→ MATERIAL SUPPLIED
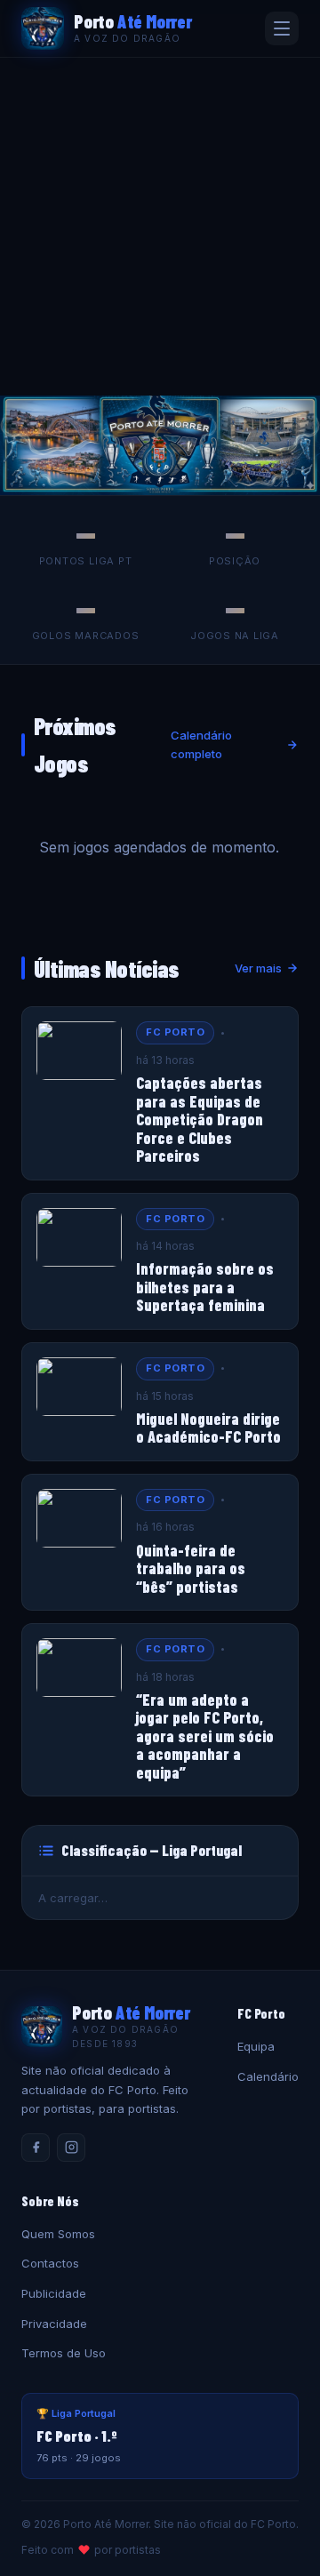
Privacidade (54, 2323)
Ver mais (258, 968)
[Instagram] (71, 2147)
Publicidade (53, 2293)
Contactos (50, 2263)
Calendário (268, 2076)
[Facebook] (35, 2147)
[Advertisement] (160, 227)
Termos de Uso (63, 2353)
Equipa (256, 2046)
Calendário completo (201, 744)
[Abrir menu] (282, 28)
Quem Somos (58, 2234)
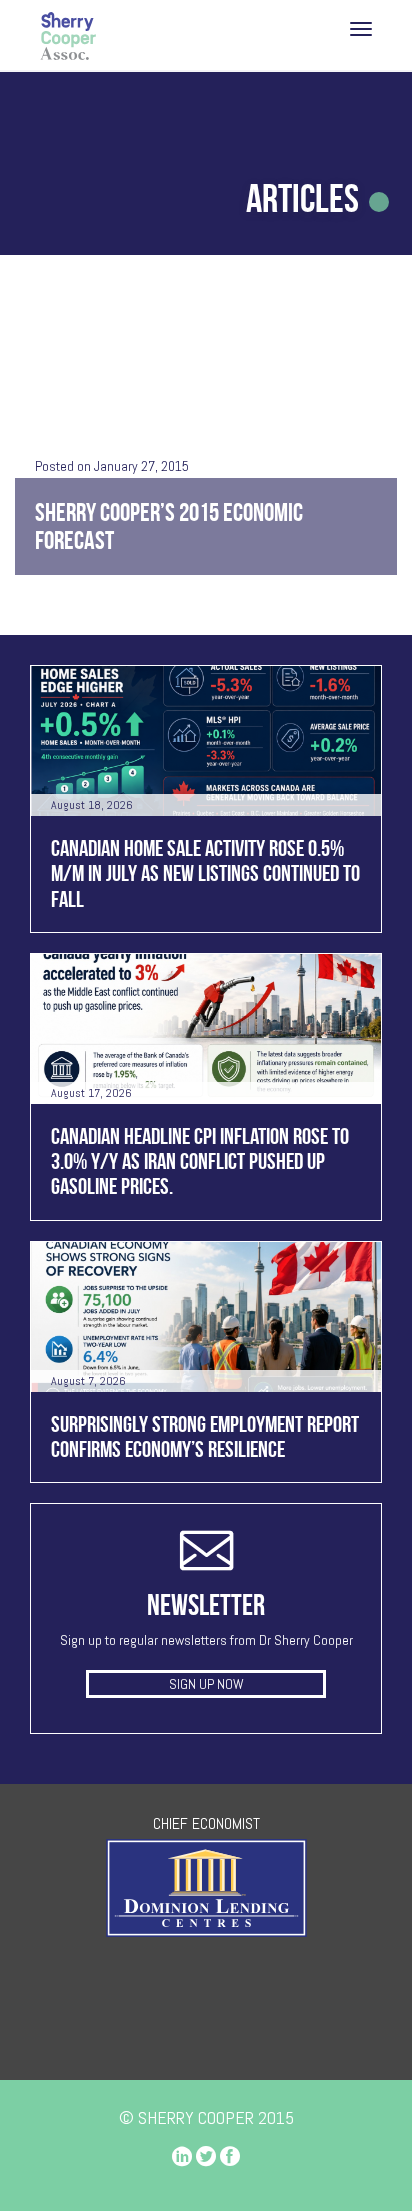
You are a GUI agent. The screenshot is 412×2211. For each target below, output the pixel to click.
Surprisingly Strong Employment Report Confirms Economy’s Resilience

→ TASK STATEMENT
What is needed is an exact transcription of the lines from the one holding "Publicidade (53, 2293)" to the end of the data, with every picture left out.

→ ANSWER FOR THIS EXERCISE
Publicidade (53, 2293)
Contactos (50, 2263)
Calendário (268, 2076)
[Facebook] (35, 2147)
[Advertisement] (160, 227)
Termos de Uso (63, 2353)
Equipa (256, 2046)
Calendário completo (201, 744)
[Abrir menu] (282, 28)
Quem Somos (58, 2234)
You are a GUI agent. The screenshot is 412×2211. For each target below, output the pixel to click.
Surprisingly Strong Employment Report Confirms Economy’s Resilience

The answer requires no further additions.